As researchers, we all want to do work that has a real impact on our team, in our organizations, in the world. We want to help our team see and understand real human behavior in more useful ways, and push our products and services into a more useful and healthy direction.

Our projects, and how we leverage their output, are the main avenue for this impact, and it’s through our experience in project work that we learn to “see” how an effort will unfold before it begins, to shape it in our minds. To recognize the downstream pressures, constraints, needs, and enablers that might make or break its success.

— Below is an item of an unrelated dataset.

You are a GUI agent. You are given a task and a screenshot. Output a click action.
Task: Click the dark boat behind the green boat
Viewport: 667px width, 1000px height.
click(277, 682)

But researchers don’t need to learn every lesson the hard way: we created a tool that allows teams to “build out” and visualize a research project structure quickly and flexibly before the project ever begins.

Impact through Planning

What we put into our projects, and what we get out of them, is strongly determined by how well we understand the project environment, and how we plan our projects for that environment. The Project Builder is a Miro-based tool that focuses on that plan. It brings key questions about the environment upfront, and uses an opinionated model of the research process to shape and sequence the decisions we make in a project.

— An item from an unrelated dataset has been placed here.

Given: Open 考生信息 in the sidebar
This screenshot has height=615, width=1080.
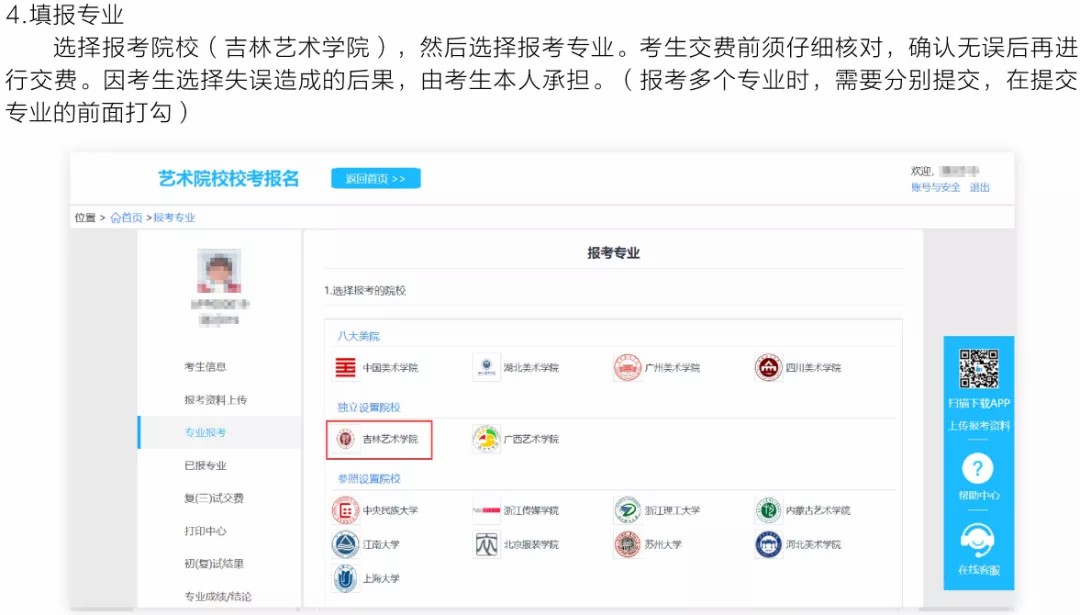Looking at the screenshot, I should coord(205,367).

It’s a frame for drawing and re-drawing the arc of a project. You and your team will consider the selection and sequencing of potential activities by “physically” swapping pieces in and out, understanding upstream dependencies and downstream constraints for each move you will make in the project.

And it’s a shortcut to building shared alignment, understanding the kind of impact the project should have, and seeing a vision of how that project might unfold to get there.

Working with the Project Builder

The empty template looks like this:

Empty project frame, aligned to the research process 6-stage model

We start by evaluating the larger environment around the project, answering a few key questions about each stage of the process. These don’t need to be written out or answered exhaustively, but it’s crucial that the team has a shared understanding of what we want to happen at each of these stages— enough to contextualize which decisions we should make (which skills we should employ) to make the project a success.

Then, start selecting from the bank of skill patterns. They can be dragged directly from the board below into your project’s frame:

Skills framework, Kanban-style canvas
The skill-patterns, organized by phase, that can be dragged up into the project frame

Work backwards from the activities you want to see in the “Impact” stage of a project. Select skill patterns for each of the phases, ensuring the impacts and outcomes you want to see are supported and enabled by the decisions you make from the beginning. In each phase, put the pattern you want to complete first up top.

It is because the skills represent basic decisions that need to be made throughout the life of a project, that sequencing them ahead of time creates a new way to see our future work. They are written in Christopher Alexander pattern format, and they let us build a vision of the project at a healthy level of abstraction: we can think through how each of the decisions will impact one another and what it will mean for the success of the project. (You will have essentially started building a custom, project-specific pattern language but that’s a topic for another time.)

The output of this tool is a picture-made-of-words that you can bring to stakeholders and team members, talk them through the life of the project, and discuss what will be done with its outcome. At this level of fidelity, you don’t need sweat the details, but you can already catch problems, missed steps, or mismatches between outputs and expect outcomes.

Worked examples:

Here are two simple examples of the way you might select and sequence your patterns for (1) a basic usability test, versus (2) a larger-scale persona segmentation project. You can take a look at each of these scenarios directly in the project builder template.

The short discussions for each example highlight the type of decisions and considerations you may encounter when working in this fashion:

Ex. 1: Basic Usability Test

If we spend 10–20 minutes with our engineering, design, and product partners to sketch out a usability study, we might come up with something like this:

Sequenced patterns for our usability test on live, production software

A note on skill selection: you can do great work entirely with foundational skills. The basics never go out of style, they just become less visible—and are equally, or even more important—as you work with higher order capabilities on top of them. Most of the foundational skills here will find there way into every research project, simple or complex.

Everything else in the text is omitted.